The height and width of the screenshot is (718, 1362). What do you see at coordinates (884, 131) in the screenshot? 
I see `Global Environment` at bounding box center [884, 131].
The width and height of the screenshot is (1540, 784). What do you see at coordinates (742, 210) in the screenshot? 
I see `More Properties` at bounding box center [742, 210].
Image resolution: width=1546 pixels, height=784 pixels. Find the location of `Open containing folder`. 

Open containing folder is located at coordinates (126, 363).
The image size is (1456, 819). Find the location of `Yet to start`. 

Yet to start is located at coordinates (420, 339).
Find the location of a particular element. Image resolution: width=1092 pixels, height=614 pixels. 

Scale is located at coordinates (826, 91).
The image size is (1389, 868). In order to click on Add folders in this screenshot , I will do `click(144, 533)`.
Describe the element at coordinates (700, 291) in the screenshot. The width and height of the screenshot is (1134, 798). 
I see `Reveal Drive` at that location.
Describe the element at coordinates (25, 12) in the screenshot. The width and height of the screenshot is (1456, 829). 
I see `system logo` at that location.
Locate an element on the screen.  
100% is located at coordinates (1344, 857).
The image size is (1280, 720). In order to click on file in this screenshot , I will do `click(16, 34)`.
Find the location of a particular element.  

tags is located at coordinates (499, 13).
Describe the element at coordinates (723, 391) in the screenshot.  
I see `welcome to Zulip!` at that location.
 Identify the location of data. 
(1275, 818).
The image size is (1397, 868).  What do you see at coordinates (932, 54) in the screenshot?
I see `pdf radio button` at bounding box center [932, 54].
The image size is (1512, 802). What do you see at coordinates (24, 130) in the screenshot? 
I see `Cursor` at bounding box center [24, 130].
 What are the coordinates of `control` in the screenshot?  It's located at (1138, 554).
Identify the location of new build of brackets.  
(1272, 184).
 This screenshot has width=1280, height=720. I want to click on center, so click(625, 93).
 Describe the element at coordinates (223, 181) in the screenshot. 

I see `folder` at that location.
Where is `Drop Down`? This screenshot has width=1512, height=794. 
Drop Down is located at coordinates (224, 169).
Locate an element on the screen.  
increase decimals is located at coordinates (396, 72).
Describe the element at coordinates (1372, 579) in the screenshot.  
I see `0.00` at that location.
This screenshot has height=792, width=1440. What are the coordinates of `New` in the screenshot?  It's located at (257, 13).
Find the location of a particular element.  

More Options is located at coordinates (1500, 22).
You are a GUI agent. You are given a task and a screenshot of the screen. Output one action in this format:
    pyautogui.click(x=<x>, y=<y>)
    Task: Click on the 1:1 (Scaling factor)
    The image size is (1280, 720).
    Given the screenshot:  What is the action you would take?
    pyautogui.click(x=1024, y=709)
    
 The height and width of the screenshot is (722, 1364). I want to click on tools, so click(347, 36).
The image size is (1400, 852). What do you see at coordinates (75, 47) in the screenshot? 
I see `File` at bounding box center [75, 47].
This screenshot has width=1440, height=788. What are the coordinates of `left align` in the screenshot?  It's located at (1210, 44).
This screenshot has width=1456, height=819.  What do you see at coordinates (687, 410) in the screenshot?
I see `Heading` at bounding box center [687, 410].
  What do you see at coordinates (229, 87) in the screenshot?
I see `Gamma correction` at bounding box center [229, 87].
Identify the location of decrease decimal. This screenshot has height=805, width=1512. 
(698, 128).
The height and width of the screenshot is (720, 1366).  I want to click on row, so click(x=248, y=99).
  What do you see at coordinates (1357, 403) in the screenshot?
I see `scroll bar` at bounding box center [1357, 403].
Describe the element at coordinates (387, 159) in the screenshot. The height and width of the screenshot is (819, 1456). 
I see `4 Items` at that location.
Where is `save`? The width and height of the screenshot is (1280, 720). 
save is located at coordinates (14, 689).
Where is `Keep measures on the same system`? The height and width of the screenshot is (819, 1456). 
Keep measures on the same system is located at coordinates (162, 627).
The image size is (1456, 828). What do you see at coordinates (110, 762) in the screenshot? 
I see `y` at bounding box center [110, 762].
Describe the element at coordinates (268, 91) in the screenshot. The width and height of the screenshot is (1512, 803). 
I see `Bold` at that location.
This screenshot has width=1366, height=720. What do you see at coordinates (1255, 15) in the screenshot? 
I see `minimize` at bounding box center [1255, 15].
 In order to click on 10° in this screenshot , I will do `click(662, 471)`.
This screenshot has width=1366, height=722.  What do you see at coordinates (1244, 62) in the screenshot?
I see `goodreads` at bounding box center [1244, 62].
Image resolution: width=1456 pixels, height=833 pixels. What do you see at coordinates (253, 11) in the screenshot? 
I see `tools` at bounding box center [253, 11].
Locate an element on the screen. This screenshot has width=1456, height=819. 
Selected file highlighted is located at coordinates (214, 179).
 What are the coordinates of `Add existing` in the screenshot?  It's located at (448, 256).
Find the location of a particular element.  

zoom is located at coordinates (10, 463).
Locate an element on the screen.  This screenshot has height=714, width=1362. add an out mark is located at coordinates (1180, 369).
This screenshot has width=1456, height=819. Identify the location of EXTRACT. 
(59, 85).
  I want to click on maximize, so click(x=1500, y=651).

PROBLEM TO WORK ON:
Edit all the lines above so that "Find the location of" becomes "Locate" wherever it occurs, and change nothing else.

RESPONSE TO THIS EXERCISE:
The height and width of the screenshot is (718, 1362). What do you see at coordinates (884, 131) in the screenshot? 
I see `Global Environment` at bounding box center [884, 131].
The width and height of the screenshot is (1540, 784). What do you see at coordinates (742, 210) in the screenshot? 
I see `More Properties` at bounding box center [742, 210].
Image resolution: width=1546 pixels, height=784 pixels. Locate `Open containing folder`. 

Open containing folder is located at coordinates (126, 363).
The image size is (1456, 819). Locate `Yet to start`. 

Yet to start is located at coordinates (420, 339).
Locate a particular element. Image resolution: width=1092 pixels, height=614 pixels. 

Scale is located at coordinates (826, 91).
The image size is (1389, 868). In order to click on Add folders in this screenshot , I will do `click(144, 533)`.
Describe the element at coordinates (700, 291) in the screenshot. The width and height of the screenshot is (1134, 798). 
I see `Reveal Drive` at that location.
Describe the element at coordinates (25, 12) in the screenshot. The width and height of the screenshot is (1456, 829). 
I see `system logo` at that location.
Locate an element on the screen.  
100% is located at coordinates (1344, 857).
The image size is (1280, 720). In order to click on file in this screenshot , I will do `click(16, 34)`.
Locate a particular element.  

tags is located at coordinates (499, 13).
Describe the element at coordinates (723, 391) in the screenshot.  
I see `welcome to Zulip!` at that location.
 Identify the location of data. 
(1275, 818).
The image size is (1397, 868).  What do you see at coordinates (932, 54) in the screenshot?
I see `pdf radio button` at bounding box center [932, 54].
The image size is (1512, 802). What do you see at coordinates (24, 130) in the screenshot? 
I see `Cursor` at bounding box center [24, 130].
 What are the coordinates of `control` in the screenshot?  It's located at (1138, 554).
Identify the location of new build of brackets.  
(1272, 184).
 This screenshot has width=1280, height=720. I want to click on center, so click(625, 93).
 Describe the element at coordinates (223, 181) in the screenshot. 

I see `folder` at that location.
Where is `Drop Down`? This screenshot has width=1512, height=794. 
Drop Down is located at coordinates (224, 169).
Locate an element on the screen.  
increase decimals is located at coordinates (396, 72).
Describe the element at coordinates (1372, 579) in the screenshot.  
I see `0.00` at that location.
This screenshot has height=792, width=1440. What are the coordinates of `New` in the screenshot?  It's located at (257, 13).
Locate a particular element.  

More Options is located at coordinates (1500, 22).
You are a GUI agent. You are given a task and a screenshot of the screen. Output one action in this format:
    pyautogui.click(x=<x>, y=<y>)
    Task: Click on the 1:1 (Scaling factor)
    The image size is (1280, 720).
    Given the screenshot:  What is the action you would take?
    pyautogui.click(x=1024, y=709)
    
 The height and width of the screenshot is (722, 1364). I want to click on tools, so click(347, 36).
The image size is (1400, 852). What do you see at coordinates (75, 47) in the screenshot? 
I see `File` at bounding box center [75, 47].
This screenshot has width=1440, height=788. What are the coordinates of `left align` in the screenshot?  It's located at (1210, 44).
This screenshot has width=1456, height=819.  What do you see at coordinates (687, 410) in the screenshot?
I see `Heading` at bounding box center [687, 410].
  What do you see at coordinates (229, 87) in the screenshot?
I see `Gamma correction` at bounding box center [229, 87].
Identify the location of decrease decimal. This screenshot has height=805, width=1512. 
(698, 128).
The height and width of the screenshot is (720, 1366).  I want to click on row, so click(x=248, y=99).
  What do you see at coordinates (1357, 403) in the screenshot?
I see `scroll bar` at bounding box center [1357, 403].
Describe the element at coordinates (387, 159) in the screenshot. The height and width of the screenshot is (819, 1456). 
I see `4 Items` at that location.
Where is `save`? The width and height of the screenshot is (1280, 720). 
save is located at coordinates (14, 689).
Where is `Keep measures on the same system`? The height and width of the screenshot is (819, 1456). 
Keep measures on the same system is located at coordinates (162, 627).
The image size is (1456, 828). What do you see at coordinates (110, 762) in the screenshot? 
I see `y` at bounding box center [110, 762].
Describe the element at coordinates (268, 91) in the screenshot. The width and height of the screenshot is (1512, 803). 
I see `Bold` at that location.
This screenshot has width=1366, height=720. What do you see at coordinates (1255, 15) in the screenshot? 
I see `minimize` at bounding box center [1255, 15].
 In order to click on 10° in this screenshot , I will do `click(662, 471)`.
This screenshot has width=1366, height=722.  What do you see at coordinates (1244, 62) in the screenshot?
I see `goodreads` at bounding box center [1244, 62].
Image resolution: width=1456 pixels, height=833 pixels. What do you see at coordinates (253, 11) in the screenshot? 
I see `tools` at bounding box center [253, 11].
Locate an element on the screen. This screenshot has width=1456, height=819. 
Selected file highlighted is located at coordinates (214, 179).
 What are the coordinates of `Add existing` in the screenshot?  It's located at (448, 256).
Locate a particular element.  

zoom is located at coordinates (10, 463).
Locate an element on the screen.  This screenshot has height=714, width=1362. add an out mark is located at coordinates (1180, 369).
This screenshot has width=1456, height=819. Identify the location of EXTRACT. 
(59, 85).
  I want to click on maximize, so click(x=1500, y=651).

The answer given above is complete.